The conference called for a quota of LGBTIQA+ people in the refugee intake to Australia.

Key quotation- African proverb

If you want to go fast, go alone; If you want to go far, go together

with Manu Kailom, Health Grace Jones and Nerkez Opacin
With Rana Ebrahim MYAN

4. Resourcing LGBTIQ+ Movements for Change in Asia and the Pacific: A funder convening in advance of the Sydney World Pride Human

With Cat Fay, Rachel Ball, Jax Brown
Anna Brown, Jason Ball, Georgia Mathews, Maree Sidney

This was a 2 day event at Deloitte from 27-28 February, run by the Global Philanthropy Project (GPP), GiveOut and Aurora Fund.

The conference saw over 100 attendees including government representatives, NGOs, donor networks, and civil society organisations. The topics discussed throughout the conference included the minimal funding of LGBTIQ+ issues through philanthropy: GPP’s research indicates only 5 cents per $100 goes to LGBTIQ+ issues.

I appeared on a panel representing PFA, alongside Jax Jacki Brown from Inclusive Rainbow Voices and Rachel Ball from Reichstein, discussing the role of philanthropy partnering with grassroots LGBTIQA+ activists to create change.

 

5. Human Rights Conference

Lastly, PFA participated in the Human Rights Conference, where over 1,500 LGBTQIA+ activists and advocates discussed various issues affecting the community.

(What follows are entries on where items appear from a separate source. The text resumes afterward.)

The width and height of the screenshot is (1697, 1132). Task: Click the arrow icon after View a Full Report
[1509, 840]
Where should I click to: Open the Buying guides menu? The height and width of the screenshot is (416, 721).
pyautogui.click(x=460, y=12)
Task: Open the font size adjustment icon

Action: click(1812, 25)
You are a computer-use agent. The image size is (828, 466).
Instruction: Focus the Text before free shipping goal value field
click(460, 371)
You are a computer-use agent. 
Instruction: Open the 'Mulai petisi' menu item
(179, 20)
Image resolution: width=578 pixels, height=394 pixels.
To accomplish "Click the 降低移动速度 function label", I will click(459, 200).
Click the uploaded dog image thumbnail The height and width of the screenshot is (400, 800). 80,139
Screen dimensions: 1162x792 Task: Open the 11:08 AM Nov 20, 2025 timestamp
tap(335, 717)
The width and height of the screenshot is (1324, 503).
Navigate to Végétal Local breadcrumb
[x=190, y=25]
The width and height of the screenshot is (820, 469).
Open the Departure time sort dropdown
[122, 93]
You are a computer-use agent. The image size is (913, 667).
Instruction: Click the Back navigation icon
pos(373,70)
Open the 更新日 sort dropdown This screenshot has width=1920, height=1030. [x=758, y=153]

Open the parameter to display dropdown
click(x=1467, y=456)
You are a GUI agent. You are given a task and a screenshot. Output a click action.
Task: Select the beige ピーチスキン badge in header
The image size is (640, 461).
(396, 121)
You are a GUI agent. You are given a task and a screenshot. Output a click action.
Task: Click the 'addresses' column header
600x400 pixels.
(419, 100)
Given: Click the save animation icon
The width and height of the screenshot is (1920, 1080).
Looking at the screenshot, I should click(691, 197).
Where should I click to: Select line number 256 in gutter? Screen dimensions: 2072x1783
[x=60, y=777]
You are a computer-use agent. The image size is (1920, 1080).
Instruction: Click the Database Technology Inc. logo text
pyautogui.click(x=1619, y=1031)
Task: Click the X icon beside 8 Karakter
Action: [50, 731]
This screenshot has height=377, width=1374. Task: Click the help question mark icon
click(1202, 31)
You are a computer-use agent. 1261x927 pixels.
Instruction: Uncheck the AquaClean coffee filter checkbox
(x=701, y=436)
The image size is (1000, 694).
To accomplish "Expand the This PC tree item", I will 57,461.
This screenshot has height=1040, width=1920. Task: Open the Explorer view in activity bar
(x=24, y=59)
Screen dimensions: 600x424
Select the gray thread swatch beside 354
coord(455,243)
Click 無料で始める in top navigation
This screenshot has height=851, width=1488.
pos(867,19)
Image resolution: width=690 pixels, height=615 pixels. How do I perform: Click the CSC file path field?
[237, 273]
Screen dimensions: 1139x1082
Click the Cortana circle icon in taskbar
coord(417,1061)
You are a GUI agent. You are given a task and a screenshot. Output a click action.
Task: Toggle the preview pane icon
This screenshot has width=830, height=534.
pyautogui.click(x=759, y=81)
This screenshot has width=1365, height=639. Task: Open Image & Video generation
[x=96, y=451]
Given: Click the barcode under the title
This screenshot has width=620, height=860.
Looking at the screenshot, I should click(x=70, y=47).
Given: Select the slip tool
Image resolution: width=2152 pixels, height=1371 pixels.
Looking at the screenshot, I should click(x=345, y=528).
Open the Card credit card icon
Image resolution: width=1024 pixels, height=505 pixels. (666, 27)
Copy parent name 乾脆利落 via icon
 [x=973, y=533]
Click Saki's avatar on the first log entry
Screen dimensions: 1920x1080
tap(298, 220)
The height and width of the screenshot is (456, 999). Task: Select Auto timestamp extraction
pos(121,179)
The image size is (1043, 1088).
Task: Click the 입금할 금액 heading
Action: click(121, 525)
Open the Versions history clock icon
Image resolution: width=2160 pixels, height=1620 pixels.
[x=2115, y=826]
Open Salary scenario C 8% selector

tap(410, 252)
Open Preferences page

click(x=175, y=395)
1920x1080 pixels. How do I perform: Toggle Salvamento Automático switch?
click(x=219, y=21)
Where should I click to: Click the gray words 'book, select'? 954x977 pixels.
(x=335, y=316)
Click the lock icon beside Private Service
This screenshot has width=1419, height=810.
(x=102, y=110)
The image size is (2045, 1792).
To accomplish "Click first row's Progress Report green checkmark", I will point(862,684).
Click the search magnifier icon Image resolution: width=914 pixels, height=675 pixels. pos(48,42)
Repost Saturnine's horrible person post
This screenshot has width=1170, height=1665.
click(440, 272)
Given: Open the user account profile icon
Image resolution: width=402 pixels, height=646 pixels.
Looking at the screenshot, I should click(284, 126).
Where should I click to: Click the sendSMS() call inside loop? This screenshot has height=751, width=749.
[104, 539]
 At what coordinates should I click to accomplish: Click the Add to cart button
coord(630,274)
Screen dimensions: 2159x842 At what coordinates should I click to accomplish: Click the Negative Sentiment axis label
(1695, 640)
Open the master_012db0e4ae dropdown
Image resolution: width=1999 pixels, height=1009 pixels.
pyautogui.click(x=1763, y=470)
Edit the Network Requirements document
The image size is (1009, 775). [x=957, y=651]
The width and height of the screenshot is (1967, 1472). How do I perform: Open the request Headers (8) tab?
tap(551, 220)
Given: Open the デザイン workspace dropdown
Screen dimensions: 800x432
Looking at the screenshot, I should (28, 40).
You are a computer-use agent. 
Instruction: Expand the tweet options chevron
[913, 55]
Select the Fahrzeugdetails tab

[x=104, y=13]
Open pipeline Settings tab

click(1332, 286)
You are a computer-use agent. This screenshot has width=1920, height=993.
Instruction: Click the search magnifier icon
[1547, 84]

Some big announcements were made including:

  • Inclusion and Equality fund for Asia Pacific region—the first such fund to support LGBTIQ orgs in our region
  • Developing LGBTI Human Rights Engagement Strategy—$3.5 million this year
  • Developing a 10-year LGBTIQA+ health action plan—based on the LHA recommendation made pre-election
  • $26 million towards LGBTI health research

Victor Madrigal-Borloz at Human rights conference

 

Key messages applying to PFA work

Our focus areas of refugees, people with disability, alcohol and drug use, and First Nations, are timely and important, cutting edge issues requiring philanthropic support.

‘Exclusion of any of us is the exclusion of all of us’ — Victor Madrigal-Borloz, UN special envoy on LGBTI

The importance of intersectionality was emphasised, as multiple marginal identities affect queer people. Decolonisation was highlighted as crucial for First Nations work—not just of laws, but also of systems—health, education, language, etc. and reiterated to us the importance of decolonising our processes on the board, including future training around our culture, trans-inclusivity, and accessibility.

The importance of true allyship was emphasised as well, and it was discussed that people’s stories should not be used without fully engaging lived experience in the work, that expertise around lived experience should be paid for and the importance of avoiding retraumatisation.

‘The refugee crisis is not a crisis of refugees but a crisis of governments failure to act’ — Kamali Powell from Rainbow Railroad in Canada

Tina Dixson, former co-founder of FDPN, spoke on the experiences of refugees seeking asylum in Australia. She related the contradicting expectations and realities of refugee stories in Australia; that their home country is terrible, and that Australia is great and they should be so grateful. She noted, however, that the queer refugee experience here can still be very difficult. Tina impressed that we must unlearn notions of who is a deserving refugee—all refugees are deserving, 

LGBTI Health Australia also had a strong presence at the conference, affirming that our partnership with them on addressing issues around alcohol and other drugs in the LGBTQIA+ community is important, and we will build on this.